## Requirement a
Rewrite the entries that follow the lecture notes as a Markdown table with two columns, No. and Line, giving each non-blank line its own numbered row. Leave out the pictures.

───── Excerpt ─────

Language Modeling and Generating Text

- Given a sequence of words we want to predict the probability of each word given the previous words 
- Can also be looked at as a generative model = fun! 
- Typical input is a sequence of words; output = sequence of predicted words
    - During training, $o_t=x_{t-1}$

Machine Translation

- Sequence of words in source language $\Rightarrow$ Sequence of words in target language

Speech Recognition

- Given an input sequence of acoustic signals from a sound wave, predict a sequence of phonetic segments together with their probabilities.

Combining CNNs and RNNs: Image Captioning

- the Image can be passed to a pre-trained network and the output of that network can be passed to RNN. <br><br>
  ![](CS5480_images/VoiceAccess_921MmMvpfk.png)

## Attention and Transformers

History:

Visual attention computation model 
  
- Attention modeled as a way to focus on parts of images <br><br>
  ![](CS5480_images/VoiceAccess_X1QjjudVA4.png) <br>
- Notions of top-down and bottom-up attention
    - bottom up attention: Suppose we are going somewhere, and something attractive passes in front of us, we pay attention to that, so here we pay attention to any content which is attractive we are not selective here.
    - top down attention: Now suppose we are searching for something very passionately, now we will not be attracted if other things comes in front of us, we will pay attention only if we see what we are looking for.

Spatial Transformer Networks

- here author introduced a kind of  localization network and grid generator, which creates the attention mechanism and adds this to the original net of path.<br><br>
  ![](CS5480_images/VoiceAccess_mXWhBdjNAO.png)

Attention in Image Captioning

- Generate captions from an input image using the attention mechanism.
- VGGnet as encoder for extracting features from input image
- LSTM decoder generates captions by producing one word at each time step by using the context vector, previous hidden state and previously generated words.<br><br>
  ![](CS5480_images/VoiceAccess_M6vYx4czp7.png)

───── Dataset records ─────

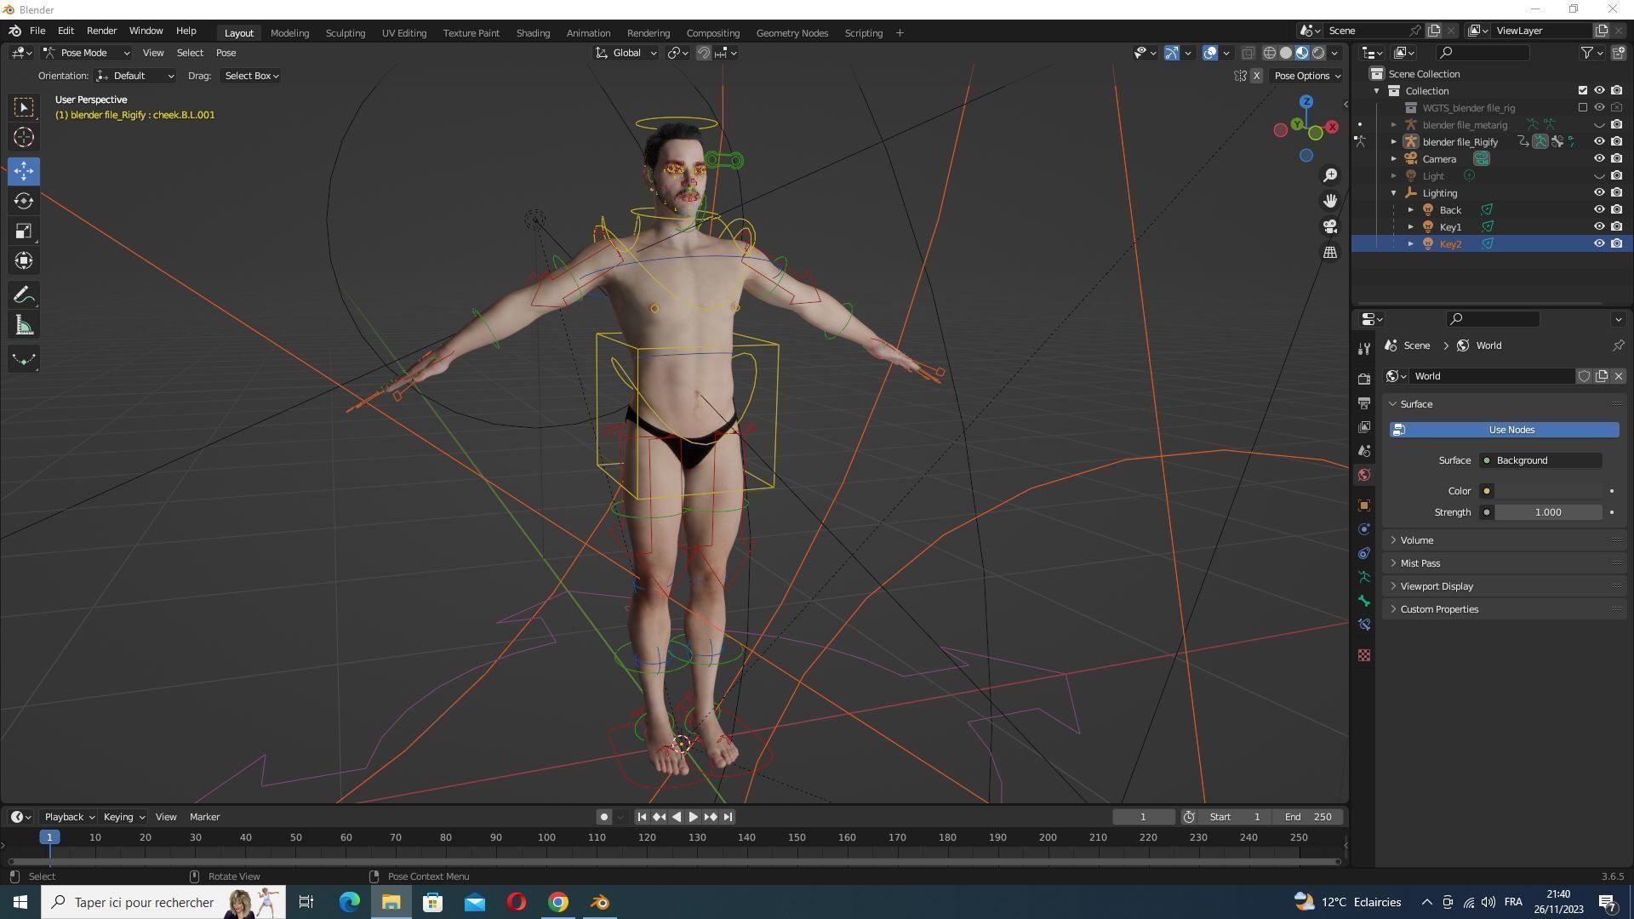Select the Rotate tool in toolbar

[24, 201]
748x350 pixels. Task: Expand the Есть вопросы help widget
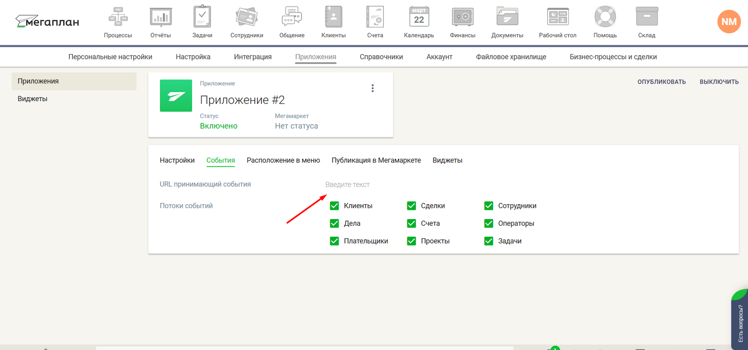pyautogui.click(x=740, y=321)
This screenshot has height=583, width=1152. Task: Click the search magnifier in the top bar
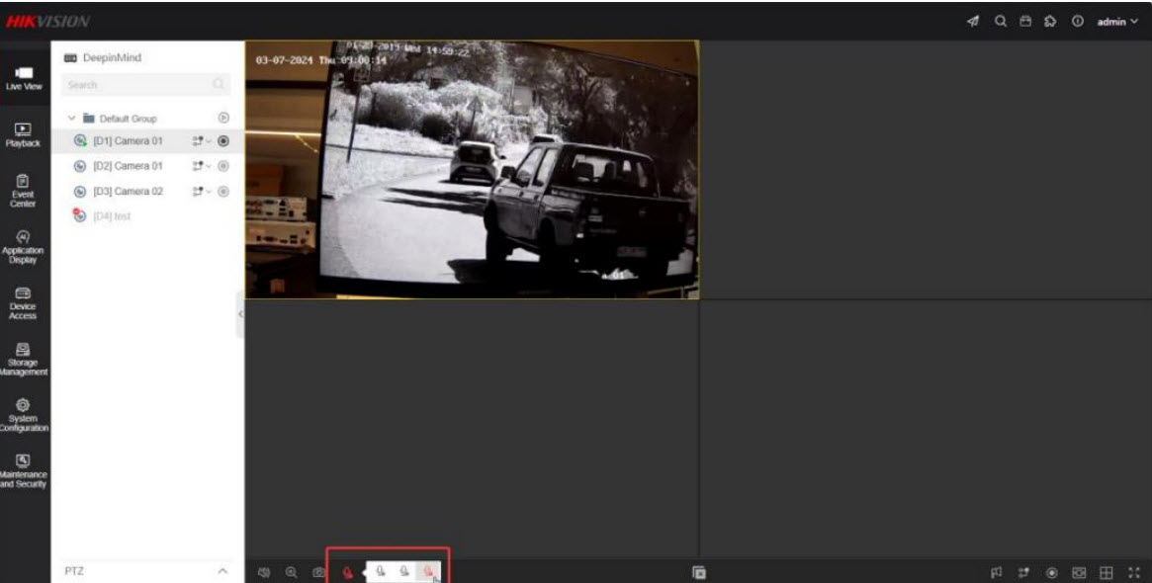click(1001, 22)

─────

## Requirement b
Extend the lecture notes on language modeling, attention, and image captioning from the point where they stop.

## Written answer a
| No. | Line |
|---|---|
| 1 | Select the Rotate tool in toolbar |
| 2 | [24, 201] |
| 3 | 748x350 pixels. Task: Expand the Есть вопросы help widget |
| 4 | pyautogui.click(x=740, y=321) |
| 5 | This screenshot has height=583, width=1152. Task: Click the search magnifier in the top bar |
| 6 | click(1001, 22) |

## Written answer b
- Here the network predicts attention and the distribution over vocab, the attention is then multiplied with the features as shown in the epoch figure.
- $z_2$ can get either $a_1$ attended feature or $a_1$  and $a_2$  attended feature. ( shown in the above figure )
- Context Vector : The context vector $z_t$ is computed by a function $\phi$ using the attention vectors $a_i$ and the
positive weights $\alpha_i, i = 1, 2, \dots,L$ correspond to different locations of the input image.
  $$\begin{align*}
    e_{t i}&=\,f_{a t t}(\mathrm{a}_{i},\mathrm{h}_{t-1})\\
    \alpha_{t i}&={\frac{e x p(e_{t i})}{\sum_{k=1}^{L}e x p(e_{t k})}}\\
    \hat{z}_{t}&=\phi(\{\mathbf{a}_{i}\},\{\alpha_{i}\})
    \end{align*}$$
- At each location $i$, the weight $\alpha_i$ for the annotation vector $a_i$ is calculated by an attention mechanism $f_{att}$.
- $\alpha_i$ can be interpreted in two ways based on the two versions of this attention mechanism, namely the stochastic _Hard_ and the deterministic _Soft_
- Hard attention:
  - In hard attention, to generate the word $y_i$, the weight $\alpha_i$ is seen as the probability that location $i$ is the correct place to focus on.
  - $s_t$ is defined as the location variable that determines where the attention should be focused while producing the $t^{th}$ word.
  - They assign a multinoulli distribution with weights $\alpha_i$ as the parameters and view $\hat z_t$ as a random variable.
    $$p(s_{t i}=1|s_{j<t},\mathbf{a})=\alpha_{t,i}$$
    $$\hat{\mathbf{z}}_{t}=\sum_{t}s_{t,i}\mathbf{a}_{i}$$
  - We can’t simply train the model with back propagation while using hard attention as we probabilistically sample from one of the attention vectors $a_i$ and use that as the context vector $\hat z_t$.
- Soft Attention: 
  - In hard attention, to generate the word $y_i$, the weight $\alpha_i$ is seen as as the relative importance given to location $i$ in combining the attention vectors $a^′_i$ s.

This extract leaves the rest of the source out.